«Hawajess Allayla Al akhira» (Les noires pensées de la dernière nuit) de Mounira Daraoui : Prose de diamant et émotions

A peine finit-on de lire ce prodigieux roman de Mounira Daraoui qu’on a envie d’en reprendre vite la lecture, avec le même engouement et le même ravissement !

C’est que «Hawajess allayla al akhira» (Les noires pensées de la dernière nuit ) est un vrai texte littéraire et que «le texte littéraire, écrivait avec juste raison Georges Molinié, se reconnaît et s’identifie à l’acte qu’il produit à réception : s’il émeut, s’il donne envie de toujours le relire pour en être sans cesse, et par là même, ébranlé et ravi, c’est qu’il a créé un sentiment fort de jouissance, c’est qu’il existe (…) comme littéraire». Et ce texte romanesque de haut niveau produit par cette romancière tunisienne à la plume déjà bien exercée et qui nous paraît maîtriser à merveille l’art de plaire, d’envoûter, de bouleverser par les mots de la langue, existe en effet. Existe pleinement et constitue, à notre humble avis, un bel événement littéraire et éditorial qui mérite attention.
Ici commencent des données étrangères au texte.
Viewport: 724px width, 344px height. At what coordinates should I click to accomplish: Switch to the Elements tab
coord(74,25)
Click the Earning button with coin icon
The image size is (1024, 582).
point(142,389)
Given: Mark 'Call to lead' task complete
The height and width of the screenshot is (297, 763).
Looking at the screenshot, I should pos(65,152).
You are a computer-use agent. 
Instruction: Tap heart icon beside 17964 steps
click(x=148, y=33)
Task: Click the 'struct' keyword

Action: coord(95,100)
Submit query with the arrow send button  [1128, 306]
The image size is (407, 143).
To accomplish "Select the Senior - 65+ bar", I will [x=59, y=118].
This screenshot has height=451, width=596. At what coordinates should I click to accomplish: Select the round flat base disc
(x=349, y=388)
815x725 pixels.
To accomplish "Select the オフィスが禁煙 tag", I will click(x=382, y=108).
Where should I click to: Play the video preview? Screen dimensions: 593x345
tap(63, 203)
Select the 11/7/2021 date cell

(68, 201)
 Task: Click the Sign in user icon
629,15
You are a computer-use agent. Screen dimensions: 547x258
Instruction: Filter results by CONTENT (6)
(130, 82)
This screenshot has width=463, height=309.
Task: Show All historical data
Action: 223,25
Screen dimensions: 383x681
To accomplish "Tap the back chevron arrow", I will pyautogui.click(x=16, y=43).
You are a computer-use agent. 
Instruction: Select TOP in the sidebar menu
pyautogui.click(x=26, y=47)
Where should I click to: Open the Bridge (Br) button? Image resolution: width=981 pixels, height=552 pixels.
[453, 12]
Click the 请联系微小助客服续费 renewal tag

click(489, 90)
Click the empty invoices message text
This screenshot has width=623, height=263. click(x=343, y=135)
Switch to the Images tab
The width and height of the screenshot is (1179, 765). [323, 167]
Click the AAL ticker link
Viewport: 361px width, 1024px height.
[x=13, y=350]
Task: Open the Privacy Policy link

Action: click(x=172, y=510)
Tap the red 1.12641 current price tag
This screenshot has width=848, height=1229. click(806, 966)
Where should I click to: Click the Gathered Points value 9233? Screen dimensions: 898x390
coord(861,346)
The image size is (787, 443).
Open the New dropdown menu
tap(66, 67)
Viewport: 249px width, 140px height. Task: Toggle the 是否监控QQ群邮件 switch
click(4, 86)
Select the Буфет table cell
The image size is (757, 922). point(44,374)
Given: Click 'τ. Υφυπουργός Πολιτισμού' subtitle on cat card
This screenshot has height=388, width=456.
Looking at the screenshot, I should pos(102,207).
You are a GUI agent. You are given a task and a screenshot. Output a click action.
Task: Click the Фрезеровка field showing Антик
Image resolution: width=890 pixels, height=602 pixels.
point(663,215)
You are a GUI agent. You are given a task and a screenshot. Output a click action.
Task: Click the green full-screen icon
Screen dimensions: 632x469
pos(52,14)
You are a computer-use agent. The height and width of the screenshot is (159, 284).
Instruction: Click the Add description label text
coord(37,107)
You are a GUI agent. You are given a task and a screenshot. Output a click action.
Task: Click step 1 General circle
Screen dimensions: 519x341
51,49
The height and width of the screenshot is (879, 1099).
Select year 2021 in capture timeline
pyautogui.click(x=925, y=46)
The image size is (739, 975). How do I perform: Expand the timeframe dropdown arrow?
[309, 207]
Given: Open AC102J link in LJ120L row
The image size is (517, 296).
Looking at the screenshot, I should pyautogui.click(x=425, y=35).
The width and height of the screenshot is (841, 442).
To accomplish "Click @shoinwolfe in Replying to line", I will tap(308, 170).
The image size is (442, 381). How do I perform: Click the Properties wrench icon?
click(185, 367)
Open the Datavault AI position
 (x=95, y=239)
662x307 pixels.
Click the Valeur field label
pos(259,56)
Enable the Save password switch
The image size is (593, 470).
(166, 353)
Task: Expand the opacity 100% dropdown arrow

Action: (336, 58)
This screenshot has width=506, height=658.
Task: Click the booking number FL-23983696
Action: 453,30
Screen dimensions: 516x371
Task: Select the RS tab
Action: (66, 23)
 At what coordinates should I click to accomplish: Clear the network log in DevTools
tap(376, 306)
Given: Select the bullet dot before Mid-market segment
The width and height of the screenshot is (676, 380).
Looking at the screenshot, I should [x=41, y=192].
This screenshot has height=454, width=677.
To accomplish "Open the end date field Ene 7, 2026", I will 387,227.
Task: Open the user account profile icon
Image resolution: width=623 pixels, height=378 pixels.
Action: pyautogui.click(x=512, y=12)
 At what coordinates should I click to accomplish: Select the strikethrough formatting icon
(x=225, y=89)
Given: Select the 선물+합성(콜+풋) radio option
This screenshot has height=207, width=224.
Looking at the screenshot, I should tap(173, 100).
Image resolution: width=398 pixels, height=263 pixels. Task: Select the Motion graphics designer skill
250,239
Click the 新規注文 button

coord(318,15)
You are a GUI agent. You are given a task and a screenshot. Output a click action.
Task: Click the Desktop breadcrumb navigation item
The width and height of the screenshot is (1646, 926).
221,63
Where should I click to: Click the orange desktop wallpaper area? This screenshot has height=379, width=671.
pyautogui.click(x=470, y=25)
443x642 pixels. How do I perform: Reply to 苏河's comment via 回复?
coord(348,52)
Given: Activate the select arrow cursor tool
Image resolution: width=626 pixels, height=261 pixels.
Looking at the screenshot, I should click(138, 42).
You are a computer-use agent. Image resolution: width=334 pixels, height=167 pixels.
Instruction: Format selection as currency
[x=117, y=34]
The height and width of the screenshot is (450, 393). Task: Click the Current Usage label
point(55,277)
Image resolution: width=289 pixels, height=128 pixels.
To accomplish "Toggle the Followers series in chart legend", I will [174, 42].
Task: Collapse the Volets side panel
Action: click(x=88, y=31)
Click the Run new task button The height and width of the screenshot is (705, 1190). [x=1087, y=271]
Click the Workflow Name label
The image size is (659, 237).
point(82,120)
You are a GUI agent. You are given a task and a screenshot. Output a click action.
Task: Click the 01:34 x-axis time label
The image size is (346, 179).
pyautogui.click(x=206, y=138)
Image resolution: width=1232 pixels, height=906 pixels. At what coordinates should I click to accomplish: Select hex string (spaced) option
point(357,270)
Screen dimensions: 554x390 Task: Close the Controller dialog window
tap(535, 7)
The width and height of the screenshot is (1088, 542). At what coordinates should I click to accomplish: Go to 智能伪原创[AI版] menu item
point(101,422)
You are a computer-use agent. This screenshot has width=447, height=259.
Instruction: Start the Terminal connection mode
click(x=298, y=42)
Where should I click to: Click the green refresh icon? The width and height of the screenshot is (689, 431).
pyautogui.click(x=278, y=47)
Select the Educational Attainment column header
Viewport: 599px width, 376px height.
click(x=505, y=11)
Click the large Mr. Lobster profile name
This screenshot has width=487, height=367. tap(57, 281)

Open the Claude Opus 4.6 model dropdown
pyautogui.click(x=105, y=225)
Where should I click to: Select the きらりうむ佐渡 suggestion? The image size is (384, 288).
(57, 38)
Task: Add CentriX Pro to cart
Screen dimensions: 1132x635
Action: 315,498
Tout y est admirablement réussi. Tout y est conçu pour ravir jusqu’à la fin le lecteur et le sensibiliser en même temps à la cruelle injustice sociale réduisant de braves jeunes filles, sans appui et sans secours, à la prostitution de luxe, satisfaisant la dévorante concupiscence charnelle d’hommes d’affaires corrompus et rapaces, sans foi ni loi, ne voyant en elles que des choses sans âmes, des objets sexuels asservis à leurs fantasmes d’obsédés du sexe et à leur logique de profit.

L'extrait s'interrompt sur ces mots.